» **Exercise**
What follows is a block of records; restate each one word for word.

═════ Entries provided ═════

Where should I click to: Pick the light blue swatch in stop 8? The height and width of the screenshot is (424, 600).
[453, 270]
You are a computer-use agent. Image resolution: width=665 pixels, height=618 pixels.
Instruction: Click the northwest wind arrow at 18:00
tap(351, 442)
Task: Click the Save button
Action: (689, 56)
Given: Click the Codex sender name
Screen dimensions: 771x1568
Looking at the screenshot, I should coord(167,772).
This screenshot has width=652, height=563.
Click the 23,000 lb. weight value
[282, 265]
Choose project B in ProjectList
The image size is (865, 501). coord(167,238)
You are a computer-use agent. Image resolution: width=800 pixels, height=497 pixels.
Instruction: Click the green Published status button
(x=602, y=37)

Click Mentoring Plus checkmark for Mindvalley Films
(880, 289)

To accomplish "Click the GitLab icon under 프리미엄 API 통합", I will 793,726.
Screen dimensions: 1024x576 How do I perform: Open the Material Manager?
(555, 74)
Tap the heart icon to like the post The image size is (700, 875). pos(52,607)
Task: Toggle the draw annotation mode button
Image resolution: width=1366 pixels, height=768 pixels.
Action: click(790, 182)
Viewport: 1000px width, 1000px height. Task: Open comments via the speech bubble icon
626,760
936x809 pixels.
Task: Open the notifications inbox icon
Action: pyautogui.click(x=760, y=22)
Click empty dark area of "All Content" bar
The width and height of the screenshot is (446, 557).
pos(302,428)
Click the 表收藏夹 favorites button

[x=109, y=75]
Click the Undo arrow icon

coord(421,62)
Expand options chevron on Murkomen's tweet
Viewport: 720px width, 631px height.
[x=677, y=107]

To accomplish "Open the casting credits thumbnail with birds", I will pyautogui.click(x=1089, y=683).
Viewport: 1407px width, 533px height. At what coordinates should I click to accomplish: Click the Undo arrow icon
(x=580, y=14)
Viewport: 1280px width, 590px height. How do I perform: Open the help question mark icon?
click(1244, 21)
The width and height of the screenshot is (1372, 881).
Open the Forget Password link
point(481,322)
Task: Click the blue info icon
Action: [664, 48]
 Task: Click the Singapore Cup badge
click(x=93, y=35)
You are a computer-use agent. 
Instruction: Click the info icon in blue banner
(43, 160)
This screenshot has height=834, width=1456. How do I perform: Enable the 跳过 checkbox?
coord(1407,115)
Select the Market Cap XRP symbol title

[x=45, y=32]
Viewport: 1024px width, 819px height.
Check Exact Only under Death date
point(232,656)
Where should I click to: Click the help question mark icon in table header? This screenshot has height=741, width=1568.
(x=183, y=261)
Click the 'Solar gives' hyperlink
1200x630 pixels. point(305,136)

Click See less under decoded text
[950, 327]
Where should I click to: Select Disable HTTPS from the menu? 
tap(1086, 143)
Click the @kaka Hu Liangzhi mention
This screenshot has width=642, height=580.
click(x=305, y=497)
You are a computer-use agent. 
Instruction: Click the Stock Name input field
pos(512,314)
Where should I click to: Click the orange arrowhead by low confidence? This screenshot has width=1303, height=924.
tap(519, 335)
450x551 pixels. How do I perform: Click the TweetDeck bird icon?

═════

» **Exercise response**
Where should I click to: Pick the light blue swatch in stop 8? The height and width of the screenshot is (424, 600).
[453, 270]
You are a computer-use agent. Image resolution: width=665 pixels, height=618 pixels.
Instruction: Click the northwest wind arrow at 18:00
tap(351, 442)
Task: Click the Save button
Action: (689, 56)
Given: Click the Codex sender name
Screen dimensions: 771x1568
Looking at the screenshot, I should coord(167,772).
This screenshot has width=652, height=563.
Click the 23,000 lb. weight value
[282, 265]
Choose project B in ProjectList
The image size is (865, 501). coord(167,238)
You are a computer-use agent. Image resolution: width=800 pixels, height=497 pixels.
Instruction: Click the green Published status button
(x=602, y=37)

Click Mentoring Plus checkmark for Mindvalley Films
(880, 289)

To accomplish "Click the GitLab icon under 프리미엄 API 통합", I will 793,726.
Screen dimensions: 1024x576 How do I perform: Open the Material Manager?
(555, 74)
Tap the heart icon to like the post The image size is (700, 875). pos(52,607)
Task: Toggle the draw annotation mode button
Image resolution: width=1366 pixels, height=768 pixels.
Action: click(790, 182)
Viewport: 1000px width, 1000px height. Task: Open comments via the speech bubble icon
626,760
936x809 pixels.
Task: Open the notifications inbox icon
Action: pyautogui.click(x=760, y=22)
Click empty dark area of "All Content" bar
The width and height of the screenshot is (446, 557).
pos(302,428)
Click the 表收藏夹 favorites button

[x=109, y=75]
Click the Undo arrow icon

coord(421,62)
Expand options chevron on Murkomen's tweet
Viewport: 720px width, 631px height.
[x=677, y=107]

To accomplish "Open the casting credits thumbnail with birds", I will pyautogui.click(x=1089, y=683).
Viewport: 1407px width, 533px height. At what coordinates should I click to accomplish: Click the Undo arrow icon
(x=580, y=14)
Viewport: 1280px width, 590px height. How do I perform: Open the help question mark icon?
click(1244, 21)
The width and height of the screenshot is (1372, 881).
Open the Forget Password link
point(481,322)
Task: Click the blue info icon
Action: [664, 48]
 Task: Click the Singapore Cup badge
click(x=93, y=35)
You are a computer-use agent. 
Instruction: Click the info icon in blue banner
(43, 160)
This screenshot has height=834, width=1456. How do I perform: Enable the 跳过 checkbox?
coord(1407,115)
Select the Market Cap XRP symbol title

[x=45, y=32]
Viewport: 1024px width, 819px height.
Check Exact Only under Death date
point(232,656)
Where should I click to: Click the help question mark icon in table header? This screenshot has height=741, width=1568.
(x=183, y=261)
Click the 'Solar gives' hyperlink
1200x630 pixels. point(305,136)

Click See less under decoded text
[950, 327]
Where should I click to: Select Disable HTTPS from the menu? 
tap(1086, 143)
Click the @kaka Hu Liangzhi mention
This screenshot has width=642, height=580.
click(x=305, y=497)
You are a computer-use agent. 
Instruction: Click the Stock Name input field
pos(512,314)
Where should I click to: Click the orange arrowhead by low confidence? This screenshot has width=1303, height=924.
tap(519, 335)
450x551 pixels. How do I perform: Click the TweetDeck bird icon?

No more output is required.